Depuis août, les États-Unis ont considérablement renforcé leur présence militaire dans la région, justifiant cette intensification par la lutte contre le trafic de drogue. Le président Donald Trump accuse le Venezuela de diriger un vaste cartel. Caracas dément et dénonce des « exécutions extrajudiciaires », attribuant plutôt à Washington la volonté de renverser Nicolas Maduro pour s’emparer des ressources pétrolières du pays.
Début septembre, une double frappe américaine dans les eaux internationales a causé la mort de 11 personnes sur un bateau présenté comme transportant des stupéfiants. Il s’agissait de la première d’une série d’une vingtaine d’opérations qui ont, au total, fait 83 morts.
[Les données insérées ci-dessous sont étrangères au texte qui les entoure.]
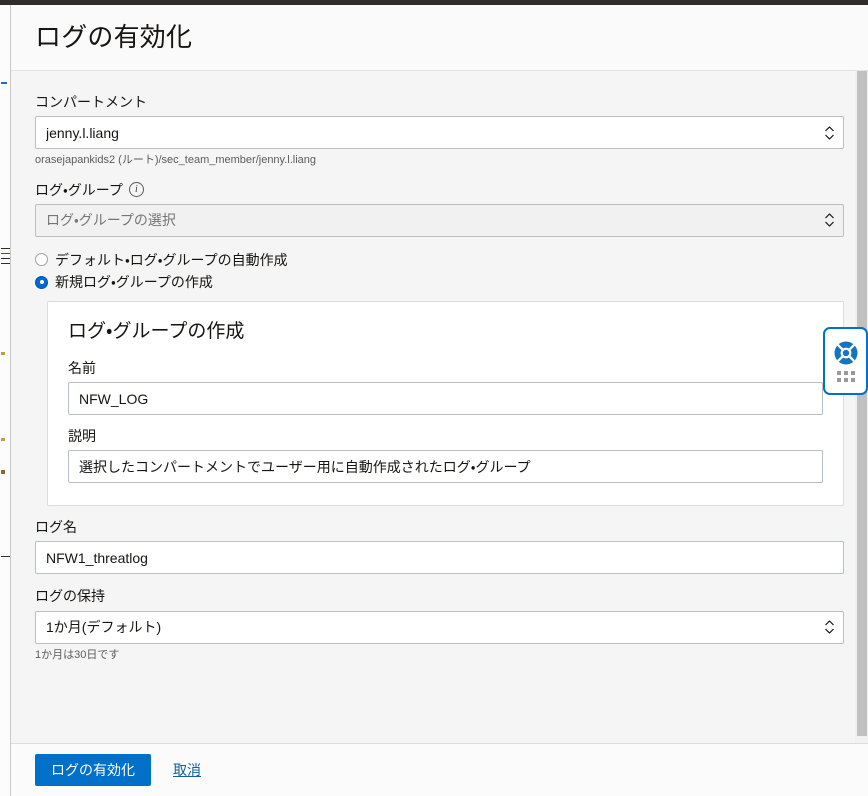 Image resolution: width=868 pixels, height=796 pixels. What do you see at coordinates (78, 654) in the screenshot?
I see `log-retention-helper: 1か月は30日です` at bounding box center [78, 654].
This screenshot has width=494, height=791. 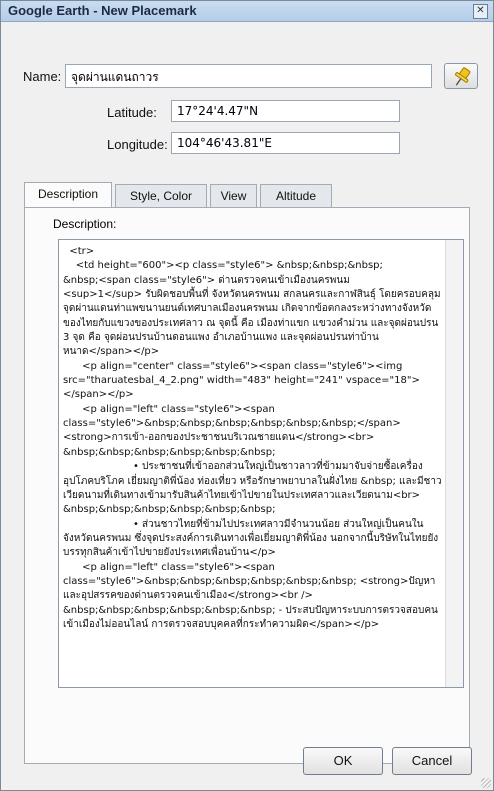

La polémique a toutefois éclaté fin novembre, après les révélations du Washington Post. Selon le quotidien, deux survivants accrochés à l’épave en feu après la première frappe auraient été tués dans une seconde salve, autorisée personnellement par le ministre de la Défense. Le Pentagone avait d’abord démenti, avant que la Maison Blanche ne confirme l’information.
La porte-parole Karoline Leavitt a assuré que l’amiral Frank Bradley, alors à la tête des opérations spéciales, avait agi « dans le cadre de ses fonctions » et conformément aux procédures destinées à garantir « la destruction du bateau ». Pete Hegseth a pour sa part exprimé son soutien total à l’amiral, saluant « un héros américain ».
La confirmation de cette décision a provoqué une onde de choc au sein même des milieux militaires et républicains. Plusieurs responsables dénoncent la volonté d’utiliser l’amiral Bradley comme « fusible » pour protéger le ministre, s’inquiétant d’un flou entretenu autour de la chaîne de commandement.
Des élus des deux camps réclament désormais la transparence. Le sénateur républicain Roger Wicker, président de la Commission des forces armées, a annoncé l’ouverture d’une enquête. Des préoccupations également relayées par des experts et par le Haut-Commissariat aux droits de l’homme de l’ONU, qui avait déjà évoqué début novembre la possibilité « d’exécutions extrajudiciaires ».
De son côté, le sénateur démocrate Chris Murphy a estimé que l’affaire révélait « un acte illégal et profondément immoral », tandis que son collègue Mark Kelly a demandé une enquête du Congrès, rappelant que le manuel du Pentagone interdit clairement de tirer sur des naufragés.
L’affaire intervient alors que l’administration Trump est régulièrement accusée de s’affranchir du cadre légal dans plusieurs opérations sensibles. Jeudi, Donald Trump avait même évoqué la possibilité d’opérations terrestres contre des « trafiquants ».
À Caracas, Nicolas Maduro a réagi vigoureusement, dénonçant les pressions américaines et martelant devant ses partisans que le Venezuela « ne se laissera pas intimider ». « Nous voulons la paix, mais une paix avec souveraineté et liberté, pas la paix des colonies », a-t-il lancé.
Alors que les enquêtes s’ouvrent à Washington et que la crise politique avec Caracas s’intensifie, cette double frappe risque de devenir un nouveau point de rupture dans les relations déjà tendues entre les deux pays.